YouTube - ASK ME QUESTIONS !

YouTube - All about my hair !

My hair at the moment is in a similar style, except longer but *dark brown*!

How would i go about this? it looks like she has highlights because you can see the darker parts in her hair coming through, i would prefer this over just dying my hair one shade of blonde.
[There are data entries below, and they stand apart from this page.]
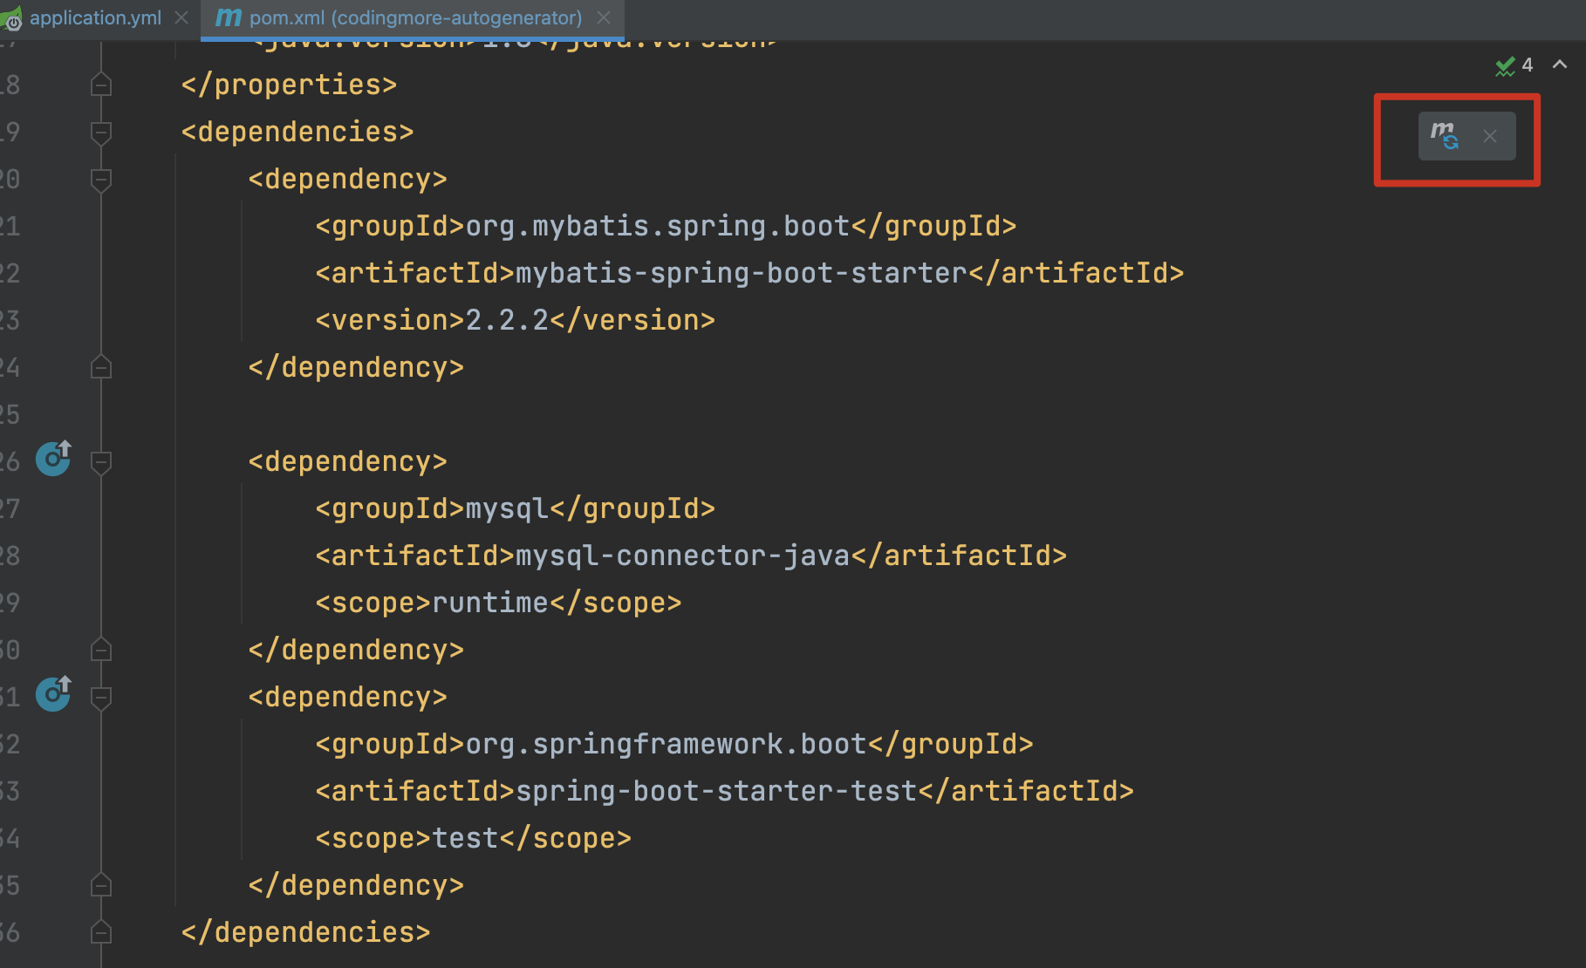Close the application.yml tab
Image resolution: width=1586 pixels, height=968 pixels.
tap(181, 18)
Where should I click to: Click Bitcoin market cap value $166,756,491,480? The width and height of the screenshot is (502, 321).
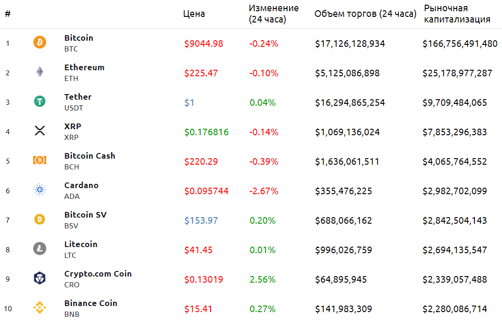tap(460, 44)
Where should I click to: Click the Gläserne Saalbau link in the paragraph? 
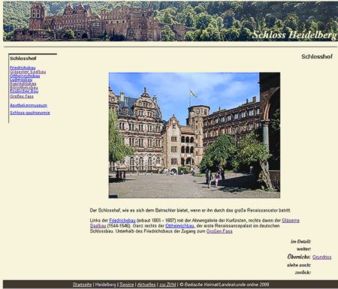(x=291, y=221)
any advice before i go to te hair dressers? i'm really nervous about it, ive never dyed my hair before but i really want it like that! 
	

	
	
		
		

		
			





EDIT:

My hair is like this right now:






(this is not me, just a photo on a hair site i saw to give an example of my hair) but mine is exactly like that, colour and cut


----------



## User38 (Aug 24, 2009)

yikes! you are looking to frost/highlight your dark hair to a level 10+ champagne/ashy blonde... that will take a pro to do and it will take a long time bleaching and adding the right toner. You will also probably suffer some damage to your natural hair as this is a harsh process on hair so you will have to condition it a lot afterwards...and, consider the upkeep.  If your hair grows fast, you will have to re-do roots almost every 4-6 weeks


----------



## gildedangel (Aug 24, 2009)

Yes, you will have to go to a salon for that. They will need to bleach the color out of your hair, and it will take a long time to do. Your roots would REALLY show and look bad after about 3 weeks, but due to the damage to your hair you would suffer you wouldn't want to dye it but every 6 weeks. Have you considered perhaps a dirty blonde color instead?


----------



## GirlyUK (Aug 24, 2009)

Thanks for the replies.

I'm planning on getting it done in the hair dressers professionally by a colourist, i wont do it myself 
	

	
	
		
		

		
		
	


	




 The girl in the video has natural dark brown hair the same colour as me.

Regarding the roots, i'm aware they'll show but won't they be less noticable with highlights rather than an all over colour? This is why i'm looking at the highlights the girl in the video has, she doesn't have a solid all over colour so that the roots wont be so harsh.

In the first pic under a darker light, would you say her hair looks a dirty blonde colour? i really like the way it looks in the first pic/video.

also, would they be able to do it in one go? as in, going to the hairdressers and them being able to get it the way i want it in one session? i really dont want platinum blonde or an allover colour or anything, just a semi light blonde/darkish blonde highlight.


----------



## NeonKitten (Aug 25, 2009)

do you just want highlights that color or do you what that same look? 
if its just highlights then it won't be noticable roots if they are very small. the thicker they are the more noticable growth is. if you want that allover look then it doesn't matter if you have highlights and base color, it will all be a different shade then your natural and you will still have noticable roots.

she looks to have a very light level in her hair. the lowlights are dirty blonde but the rest is quite near a champagne platinum which is very hard to achieve in one go depending on the condition of your hair now. Is there any color in it at all now?


----------



## GirlyUK (Aug 25, 2009)

Thanks neon. 
	

	
	
		
		

		
		
	


	




 I want that same overall look. I noticed some of her hair has really dark areas, almost black looking so i assumed that was her natural colour showing through under the blonde (not just the roots, i mean the hair underneath). At the moment i dont have any colour in my hair, it's naturally dark brown.

I like this colour too:


----------



## NeonKitten (Aug 25, 2009)

that color would be much easier to achieve and would also be a great place to go to, let your hair rest and then go lighter at a later time


----------